* [TAREFAS A FAZER]
1) Transcreva, do texto sobre o discurso no Senado, o trecho que começa nas palavras "Discurso no Senado" e termina em "Social Democracia Brasileira/RN)".
2) Resuma em duas frases o texto sobre o discurso no Senado.
3) Siga escrevendo o texto sobre o discurso no Senado a partir do ponto em que ele para.

Discurso no Senado Federal

JUSTIFICANDO PROJETOS DE LEI DO SENADO 209/96, QUE ALTERA OS ARTIGOS 205, 206 E 207, DO CODIGO TRIBUTARIO NACIONAL, 210/96, QUE VEDA AO PODER PUBLICO ESTABELECER AS EXIGENCIAS QUE ESPECIFICA, E 211/96, QUE AUTORIZA A COMPENSAÇÃO DE CREDITOS DO SUJEITO PASSIVO CONTRA CREDITOS DA FAZENDA PUBLICA, DE SUA AUTORIA.

Autor
Geraldo Melo (PSDB - Partido da Social Democracia Brasileira/RN)
Nome completo: Geraldo José da Câmara Ferreira de Melo
Casa
Senado Federal
Tipo
Discurso
Resumo por assunto
CODIGO TRIBUTARIO NACIONAL.:
  • JUSTIFICANDO PROJETOS DE LEI DO SENADO 209/96, QUE ALTERA OS ARTIGOS 205, 206 E 207, DO CODIGO TRIBUTARIO NACIONAL, 210/96, QUE VEDA AO PODER PUBLICO ESTABELECER AS EXIGENCIAS QUE ESPECIFICA, E 211/96, QUE AUTORIZA A COMPENSAÇÃO DE CREDITOS DO SUJEITO PASSIVO CONTRA CREDITOS DA FAZENDA PUBLICA, DE SUA AUTORIA.
Aparteantes
Bello Parga.

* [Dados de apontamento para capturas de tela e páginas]
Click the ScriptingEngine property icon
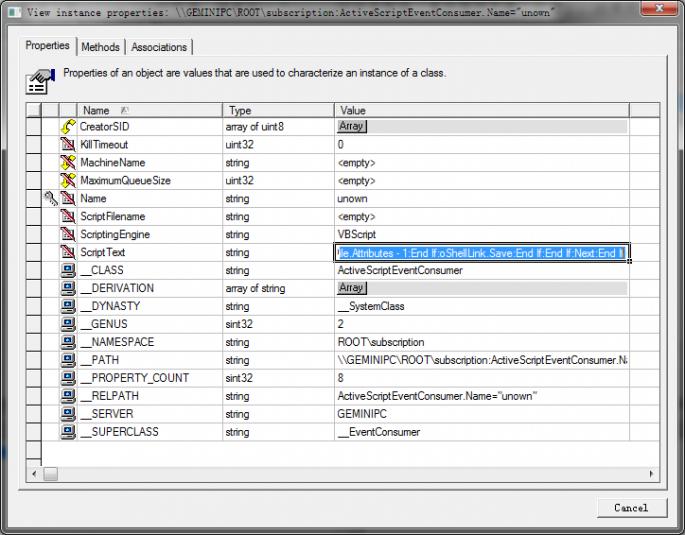 tap(68, 235)
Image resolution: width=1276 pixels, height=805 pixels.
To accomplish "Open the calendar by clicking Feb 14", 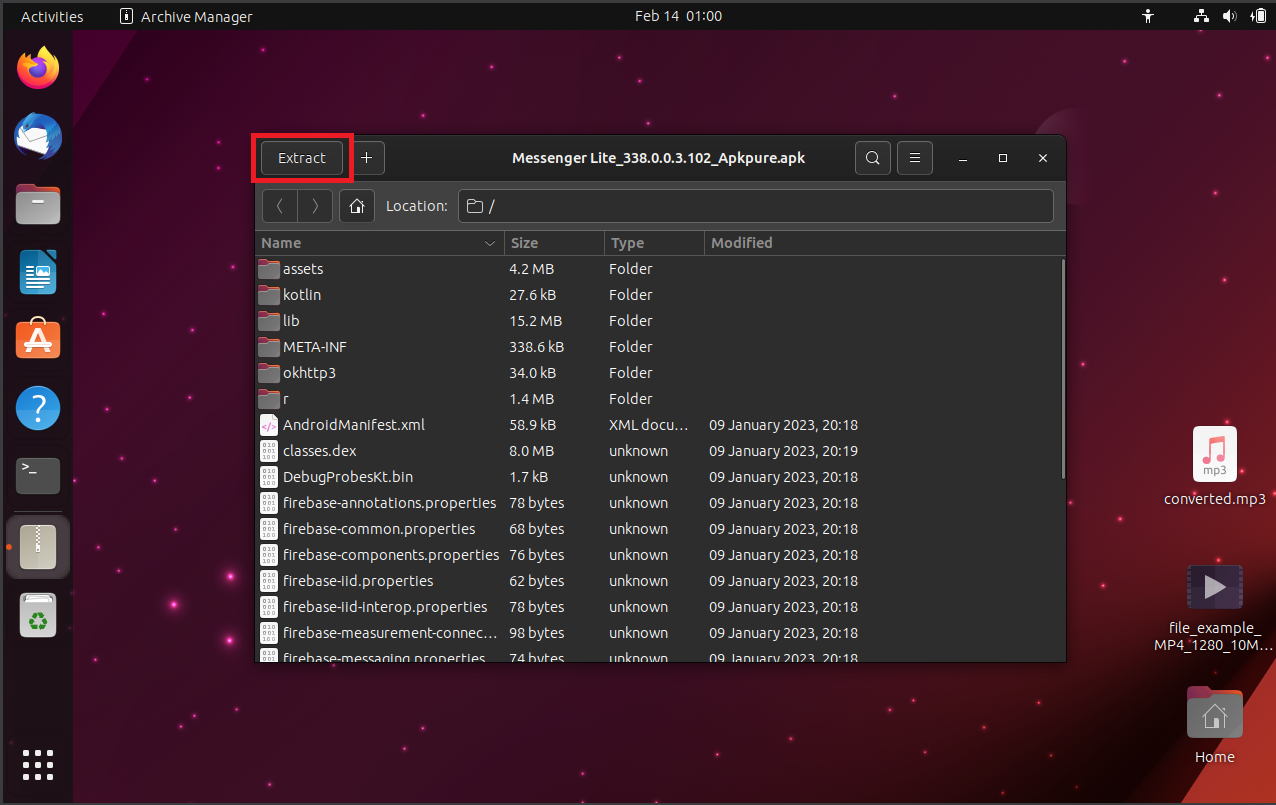I will point(679,15).
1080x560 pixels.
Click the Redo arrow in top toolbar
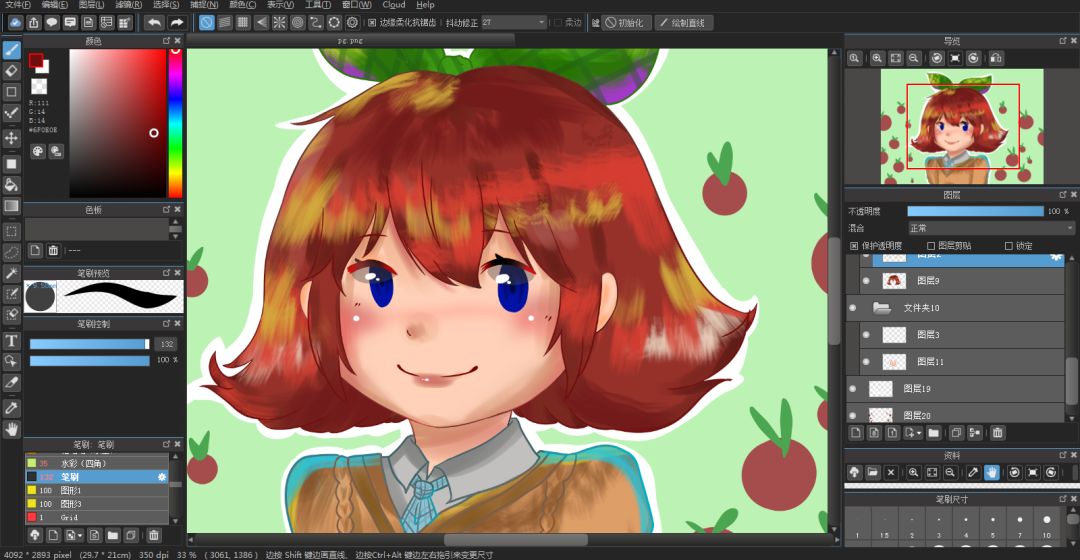pos(176,22)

* [RESPOSTAS POR TAREFA]
1)
Discurso no Senado Federal

JUSTIFICANDO PROJETOS DE LEI DO SENADO 209/96, QUE ALTERA OS ARTIGOS 205, 206 E 207, DO CODIGO TRIBUTARIO NACIONAL, 210/96, QUE VEDA AO PODER PUBLICO ESTABELECER AS EXIGENCIAS QUE ESPECIFICA, E 211/96, QUE AUTORIZA A COMPENSAÇÃO DE CREDITOS DO SUJEITO PASSIVO CONTRA CREDITOS DA FAZENDA PUBLICA, DE SUA AUTORIA.

Autor
Geraldo Melo (PSDB - Partido da Social Democracia Brasileira/RN)

2) Geraldo Melo, do PSDB do Rio Grande do Norte, fez um discurso no Senado Federal para justificar os projetos de lei do Senado 209/96, 210/96 e 211/96, de sua autoria. O 209/96 altera os artigos 205, 206 e 207 do Código Tributário Nacional, o 210/96 veda ao poder público estabelecer as exigências que especifica e o 211/96 autoriza a compensação de créditos do sujeito passivo contra créditos da Fazenda Pública.

3)
Publicação
Publicação no DSF de 22/10/1996 - Página 17309
Assunto
Outros > CODIGO TRIBUTARIO NACIONAL.
Indexação
  • JUSTIFICAÇÃO, PROJETO DE LEI, AUTORIA, ORADOR, ALTERAÇÃO, ARTIGO, CODIGO TRIBUTARIO NACIONAL, EXTINÇÃO, EXIGENCIA, BUROCRACIA, AUTORIZAÇÃO, COMPENSAÇÃO FINANCEIRA, CREDITOS, SUJEITO PASSIVO, OPOSIÇÃO, FAZENDA PUBLICA.

O SR. GERALDO MELO (PSDB-RN. Pronuncia o seguinte discurso. Sem revisão do orador.) - Sr. Presidente, Srªs e Srs. Senadores, aproveitando essa habitual tranqüilidade das segundas-feiras, venho a esta tribuna para consignar os termos, as razões e os fundamentos de três projetos que apresentei à consideração desta Casa na última semana.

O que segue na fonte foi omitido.